** Start of Provided passage **

That year he married in Kent to Eliza Chitty.
Later in 1809 William Brown was engaged in commercial business
with the River Plate, chiefly trading arms and munitions on both
sides of the river. Brown got involved in the War of
Independence when he arrived in Buenos Aires port during the
revolution of 1810 to find it blockaded by Spanish ships. When
his ship was commandeered by the Spanish, he organized an
expedition which captured one of the blockading ships and
brought it in triumph into port. Brown went back to England and
returned to Buenos Aires definitively in 1812 with his wife and
two children. Offered the command of a small fleet by the
Argentine authorities, he defeated the Spanish in Martín García
and broke their blockade of Montevideo in March 1814, allowing
its capture by the patriot army and the effective end the
Spanish threat to the newly independent state.
In 1815 the government sent Brown and his fleet to the Pacific.

** End of Provided passage **
** Start of Extracted data **

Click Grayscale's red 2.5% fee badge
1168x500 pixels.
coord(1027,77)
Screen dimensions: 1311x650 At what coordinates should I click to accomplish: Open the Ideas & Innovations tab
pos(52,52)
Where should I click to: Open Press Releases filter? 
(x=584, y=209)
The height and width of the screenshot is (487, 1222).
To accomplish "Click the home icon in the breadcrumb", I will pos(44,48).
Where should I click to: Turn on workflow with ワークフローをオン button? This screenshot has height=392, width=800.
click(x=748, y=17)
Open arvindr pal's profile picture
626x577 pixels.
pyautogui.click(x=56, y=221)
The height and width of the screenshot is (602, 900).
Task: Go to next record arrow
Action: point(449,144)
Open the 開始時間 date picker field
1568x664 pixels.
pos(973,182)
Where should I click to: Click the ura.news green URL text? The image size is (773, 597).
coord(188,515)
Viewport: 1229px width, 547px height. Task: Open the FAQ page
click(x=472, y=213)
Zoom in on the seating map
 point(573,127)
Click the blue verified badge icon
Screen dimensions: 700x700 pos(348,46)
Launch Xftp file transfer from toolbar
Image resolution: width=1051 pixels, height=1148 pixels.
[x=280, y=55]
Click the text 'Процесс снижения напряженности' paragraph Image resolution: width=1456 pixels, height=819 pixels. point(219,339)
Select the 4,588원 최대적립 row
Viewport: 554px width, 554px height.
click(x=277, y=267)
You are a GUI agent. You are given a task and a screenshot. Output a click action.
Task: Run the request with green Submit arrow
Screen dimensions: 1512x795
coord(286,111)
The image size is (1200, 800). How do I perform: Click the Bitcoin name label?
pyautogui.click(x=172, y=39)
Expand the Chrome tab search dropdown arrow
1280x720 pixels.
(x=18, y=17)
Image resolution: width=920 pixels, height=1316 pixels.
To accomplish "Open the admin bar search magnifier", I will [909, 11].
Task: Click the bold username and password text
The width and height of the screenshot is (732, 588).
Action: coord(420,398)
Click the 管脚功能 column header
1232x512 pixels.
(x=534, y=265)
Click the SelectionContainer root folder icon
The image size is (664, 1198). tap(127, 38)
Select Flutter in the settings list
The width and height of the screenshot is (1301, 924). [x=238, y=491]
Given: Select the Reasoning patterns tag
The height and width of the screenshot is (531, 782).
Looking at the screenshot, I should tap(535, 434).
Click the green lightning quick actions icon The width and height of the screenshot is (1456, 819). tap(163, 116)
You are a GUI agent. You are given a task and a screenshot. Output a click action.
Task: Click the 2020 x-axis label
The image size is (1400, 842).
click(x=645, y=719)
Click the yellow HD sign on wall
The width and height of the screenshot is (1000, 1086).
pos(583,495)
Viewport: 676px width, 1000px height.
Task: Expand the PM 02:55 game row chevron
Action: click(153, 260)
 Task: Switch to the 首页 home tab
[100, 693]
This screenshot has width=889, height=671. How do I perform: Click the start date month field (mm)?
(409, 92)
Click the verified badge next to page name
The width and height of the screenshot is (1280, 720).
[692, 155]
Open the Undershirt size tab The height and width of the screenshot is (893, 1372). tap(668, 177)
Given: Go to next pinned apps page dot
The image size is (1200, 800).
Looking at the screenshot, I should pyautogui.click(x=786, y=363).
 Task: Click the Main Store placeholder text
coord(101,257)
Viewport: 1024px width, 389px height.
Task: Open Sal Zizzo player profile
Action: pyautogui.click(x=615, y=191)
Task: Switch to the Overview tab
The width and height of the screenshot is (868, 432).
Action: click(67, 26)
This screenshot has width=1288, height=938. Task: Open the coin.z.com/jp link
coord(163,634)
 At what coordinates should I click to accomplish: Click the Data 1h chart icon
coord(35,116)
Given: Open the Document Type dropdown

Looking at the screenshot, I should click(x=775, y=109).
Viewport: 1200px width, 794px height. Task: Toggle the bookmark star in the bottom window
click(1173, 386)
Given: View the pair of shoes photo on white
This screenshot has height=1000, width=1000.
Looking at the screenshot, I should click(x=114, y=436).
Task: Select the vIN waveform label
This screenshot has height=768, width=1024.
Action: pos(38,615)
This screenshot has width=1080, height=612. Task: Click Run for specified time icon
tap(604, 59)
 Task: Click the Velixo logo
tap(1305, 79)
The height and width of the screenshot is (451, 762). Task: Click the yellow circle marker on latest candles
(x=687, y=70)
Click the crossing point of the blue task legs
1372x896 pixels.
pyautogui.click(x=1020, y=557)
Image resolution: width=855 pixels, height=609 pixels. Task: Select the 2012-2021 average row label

** End of Extracted data **

- _Objective A_
Return the part of the passage about William Brown that starts at "Later in 1809" and ends at "newly independent state.", copied word for word.
- _Objective B_
According to the passage about William Brown, in what month and year did he break the Spanish blockade of Montevideo?
Use only the passage about William Brown to respond.

- _Written solution A_
Later in 1809 William Brown was engaged in commercial business
with the River Plate, chiefly trading arms and munitions on both
sides of the river. Brown got involved in the War of
Independence when he arrived in Buenos Aires port during the
revolution of 1810 to find it blockaded by Spanish ships. When
his ship was commandeered by the Spanish, he organized an
expedition which captured one of the blockading ships and
brought it in triumph into port. Brown went back to England and
returned to Buenos Aires definitively in 1812 with his wife and
two children. Offered the command of a small fleet by the
Argentine authorities, he defeated the Spanish in Martín García
and broke their blockade of Montevideo in March 1814, allowing
its capture by the patriot army and the effective end the
Spanish threat to the newly independent state.

- _Written solution B_
March 1814